- **INSTRUCCIONES**:
1/ Según el extracto, ¿qué afirma la ONU sobre el concepto de juventud?
2/ Reproduce del extracto todo lo que va desde "Las protagonistas de" hasta "pública en Guadalajara.".
3/ Resume el extracto en dos oraciones.

- **TEXTO DE ORIGEN**:
┌──
Balancear la rabia y la esperanza. Mosaico de mujeres jóvenes construyendo mejores futuros

Las mujeres jóvenes mexicanas enfrentan crisis simultaneas de violencias, desigualdades e injusticias. Frente al caos, actúan: protestan en las calles, conquistan espacios políticos y generan una revolución cultural. A través de distintas miradas, las une la esperanza de construir mejores futuros. Futuros feministas, sostenibles, antirracistas, pacíficos y justos. Este texto cuenta sus historias, delinea sus resistencias y reconoce la potencia de sus acciones.

¿Quiénes son las personas jóvenes? Hay quienes dicen que son la generación TikTok, obsesionada con videos efímeros e incapaz de retener la atención por más de cinco minutos.  O generación de cristal, ofendida por la incorrección política e hipersensibles frente a problemas sociales. Otros le nombran la generación perdida, destinada a vivir peor que sus padres. O generación deprimida, por su consumo de antidepresivos y asistencia a terapia psicológica. La mitología abunda. Todos estos cuentos – que en realidad son estereotipos y generalizaciones – intentan explicar qué significa ser joven hoy. Desde ahí fallan, porque hasta la ONU lo dice: “No existe una definición internacional universalmente aceptada […] del concepto de juventud.”

Las protagonistas de este texto lo demuestran: tendríamos que hablar de juventudes, en plural. Porque no es igual la experiencia de una activista joven que lucha por la paz en Ciudad Juárez que la de una defensora del territorio en Oaxaca. Tampoco es igual la experiencia de luchar contra el racismo en Veracruz que hacer activismo desde la política pública en Guadalajara.
└──
- **ENTRADAS PROPORCIONADAS**:
┌──
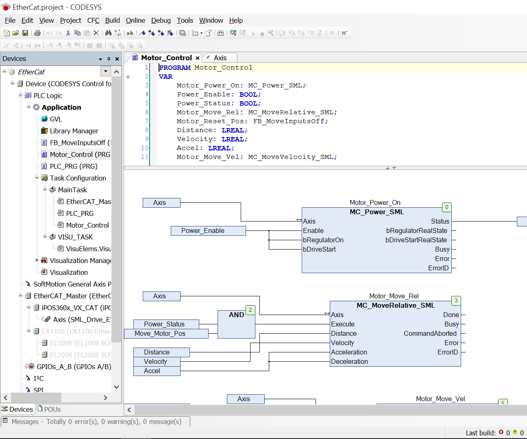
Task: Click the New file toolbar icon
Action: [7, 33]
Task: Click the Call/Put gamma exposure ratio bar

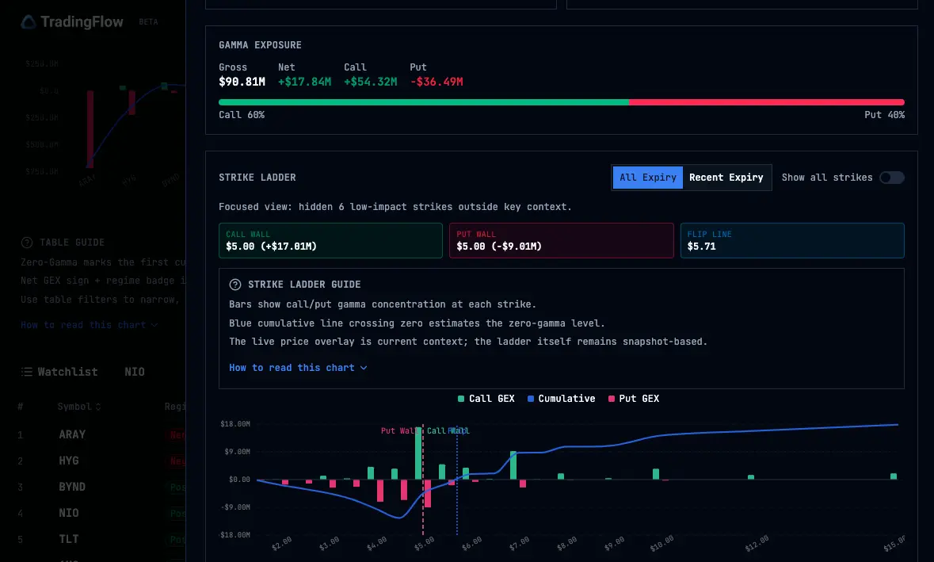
└──
┌──
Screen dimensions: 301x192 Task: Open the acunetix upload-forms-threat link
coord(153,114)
└──
┌──
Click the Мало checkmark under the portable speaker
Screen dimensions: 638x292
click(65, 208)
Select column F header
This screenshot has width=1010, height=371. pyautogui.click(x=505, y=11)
└──
- **RESPUESTAS**:
1/ Que no existe una definición internacional universalmente aceptada del concepto de juventud.

2/
Las protagonistas de este texto lo demuestran: tendríamos que hablar de juventudes, en plural. Porque no es igual la experiencia de una activista joven que lucha por la paz en Ciudad Juárez que la de una defensora del territorio en Oaxaca. Tampoco es igual la experiencia de luchar contra el racismo en Veracruz que hacer activismo desde la política pública en Guadalajara.

3/ Las mujeres jóvenes mexicanas enfrentan crisis simultáneas de violencias, desigualdades e injusticias, y responden protestando en las calles, conquistando espacios políticos y generando una revolución cultural, unidas por la esperanza de construir mejores futuros. Frente a los estereotipos que intentan explicar qué significa ser joven hoy, y ante la falta de una definición universalmente aceptada de juventud, se plantea hablar de juventudes en plural, porque la experiencia de cada activista varía según el lugar y la forma en que lucha.